Willaiam Gordon Johson

18341897
Hometown: Ithaca, Thompkins, New York

William Gordon Johnson (Image courtesy of C. Gardenier)

Civil War Marine Will Johnson was the son of Benjamin Franklin Johnson, Esq., and Jane Dey and his siblings included several prominent Ithaca residents:

His sister Eleanor married the Rev. Anthony Schuyler, who was the son of Caroline Brother (Charley Brother's aunt) and Peter Schuyler. Eleanor named her third child Charles Brother Schuyler (1841-1929).

His sister Hetty married the banker Charles Philo Dibble, who as a child played with the Roosevelts.

His brother Charles was a graduate of West Point Military Academy but resigned the military to pursue business and died in Mexico.

His sister Louisa married wealthy Joseph Britton Sprague, who later became the mayor or village president. His gardens were so lovely that they opened his estate for the public to stroll about as a park.

His sister Isabella married real estate developer Charles Titus, who also served as president of the Geneva & Ithaca Railroad Company and assemblyman for New York (three times).

A year and a half before Johnson signed up for the Marines, his mother, a widow for 14 years, had moved into a new house.

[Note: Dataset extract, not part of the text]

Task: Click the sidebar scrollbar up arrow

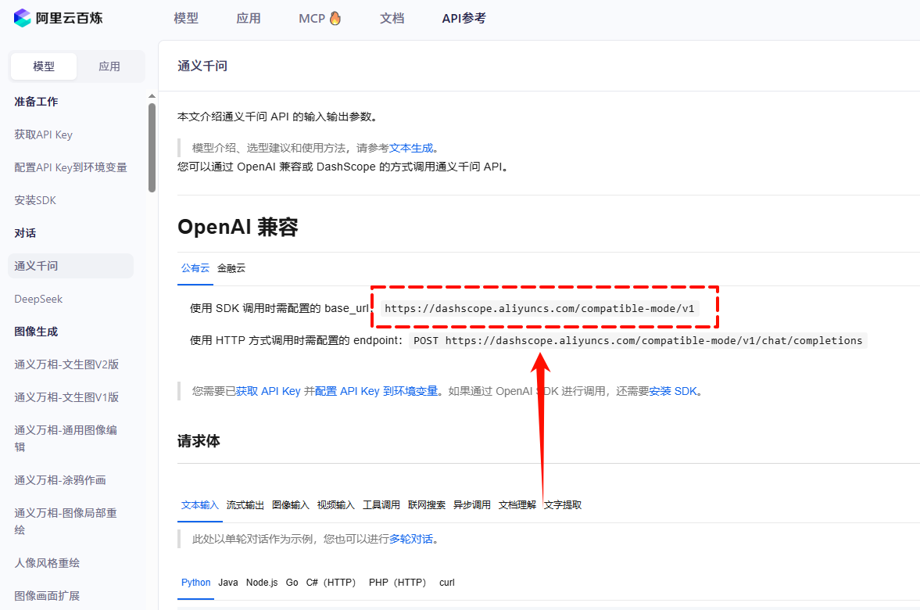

She was a descendant of the family attached to the Dey Mansion Washington’s Headquarters Museum.

Johnson stated that his mother’s new home in Ithaca was considered the finest place in town, even better than the new home for Ezra Cornell, who would establish Cornell University four years later.

Johnson worked as an Express Agent and Sunday School teacher before the war.

His father’s work as a beloved mayor of Ithaca, New York and attorney there shaped our Civil War Marine, although he was only 14 years old when his father died.

Ben Johnson followed the laws of slavery even though he detested it.

Will enlisted at the Marine Barracks in Brooklyn, New York on August 15, 1862 and served on the USS Vanderbilt and the USS Nerius.

After the Civil War he did not care for business but preferred a more romantic, rural, and gentler life as a landscape architect for Ezra Cornell’s growing university.

Johnson married Melissa and had one child, a daughter, Louise, who was raised as a sensitive, fine musician and who later married Charles Marston and moved to Wolverhampton, England with her mother. Will stayed behind, living at the old Cornell residence away from the town, affectionately called “The Nook” by Ezra and friends.

[Johnson] was a very polished gentleman; a graceful writer and his pen furnished many beautiful articles for magazines and papers. He excelled in landscape gardening.

Ithaca Daily News (Ithaca, NY) Thursday, March 4, 1897.

His Civil War diaries are held by The History Center in Tompkins County, Ithaca, NY.